## What you are asked to do
Can you transcribe every line of the listing below verbatim, without changing a single character?

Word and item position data
====
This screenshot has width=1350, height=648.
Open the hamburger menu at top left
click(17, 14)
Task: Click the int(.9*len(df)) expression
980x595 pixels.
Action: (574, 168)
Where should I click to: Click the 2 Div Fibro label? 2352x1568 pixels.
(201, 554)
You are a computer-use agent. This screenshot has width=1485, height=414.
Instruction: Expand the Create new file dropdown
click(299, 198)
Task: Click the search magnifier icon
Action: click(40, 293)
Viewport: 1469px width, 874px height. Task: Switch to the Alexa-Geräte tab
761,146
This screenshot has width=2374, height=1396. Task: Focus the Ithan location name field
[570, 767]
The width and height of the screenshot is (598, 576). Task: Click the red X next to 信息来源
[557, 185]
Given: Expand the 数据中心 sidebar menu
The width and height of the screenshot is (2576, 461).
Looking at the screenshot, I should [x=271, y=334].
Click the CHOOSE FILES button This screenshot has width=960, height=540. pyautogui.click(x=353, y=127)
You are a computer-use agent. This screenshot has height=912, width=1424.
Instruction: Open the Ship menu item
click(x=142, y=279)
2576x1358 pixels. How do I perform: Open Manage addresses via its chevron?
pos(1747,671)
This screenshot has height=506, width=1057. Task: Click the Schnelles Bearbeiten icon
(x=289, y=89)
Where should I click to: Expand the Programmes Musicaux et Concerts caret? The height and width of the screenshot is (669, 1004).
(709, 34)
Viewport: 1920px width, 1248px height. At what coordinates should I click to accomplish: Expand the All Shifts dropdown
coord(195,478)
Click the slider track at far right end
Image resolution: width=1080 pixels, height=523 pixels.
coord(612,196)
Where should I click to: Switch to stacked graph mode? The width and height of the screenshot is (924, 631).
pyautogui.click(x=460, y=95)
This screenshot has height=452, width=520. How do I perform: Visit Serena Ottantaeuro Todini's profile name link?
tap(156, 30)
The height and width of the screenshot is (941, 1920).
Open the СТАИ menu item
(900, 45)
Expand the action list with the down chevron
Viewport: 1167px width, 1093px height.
====
## Answer
This screenshot has width=1350, height=648.
Open the hamburger menu at top left
click(17, 14)
Task: Click the int(.9*len(df)) expression
980x595 pixels.
Action: (574, 168)
Where should I click to: Click the 2 Div Fibro label? 2352x1568 pixels.
(201, 554)
You are a computer-use agent. This screenshot has width=1485, height=414.
Instruction: Expand the Create new file dropdown
click(299, 198)
Task: Click the search magnifier icon
Action: click(40, 293)
Viewport: 1469px width, 874px height. Task: Switch to the Alexa-Geräte tab
761,146
This screenshot has width=2374, height=1396. Task: Focus the Ithan location name field
[570, 767]
The width and height of the screenshot is (598, 576). Task: Click the red X next to 信息来源
[557, 185]
Given: Expand the 数据中心 sidebar menu
The width and height of the screenshot is (2576, 461).
Looking at the screenshot, I should [x=271, y=334].
Click the CHOOSE FILES button This screenshot has width=960, height=540. pyautogui.click(x=353, y=127)
You are a computer-use agent. This screenshot has height=912, width=1424.
Instruction: Open the Ship menu item
click(x=142, y=279)
2576x1358 pixels. How do I perform: Open Manage addresses via its chevron?
pos(1747,671)
This screenshot has height=506, width=1057. Task: Click the Schnelles Bearbeiten icon
(x=289, y=89)
Where should I click to: Expand the Programmes Musicaux et Concerts caret? The height and width of the screenshot is (669, 1004).
(709, 34)
Viewport: 1920px width, 1248px height. At what coordinates should I click to accomplish: Expand the All Shifts dropdown
coord(195,478)
Click the slider track at far right end
Image resolution: width=1080 pixels, height=523 pixels.
coord(612,196)
Where should I click to: Switch to stacked graph mode? The width and height of the screenshot is (924, 631).
pyautogui.click(x=460, y=95)
This screenshot has height=452, width=520. How do I perform: Visit Serena Ottantaeuro Todini's profile name link?
tap(156, 30)
The height and width of the screenshot is (941, 1920).
Open the СТАИ menu item
(900, 45)
Expand the action list with the down chevron
Viewport: 1167px width, 1093px height.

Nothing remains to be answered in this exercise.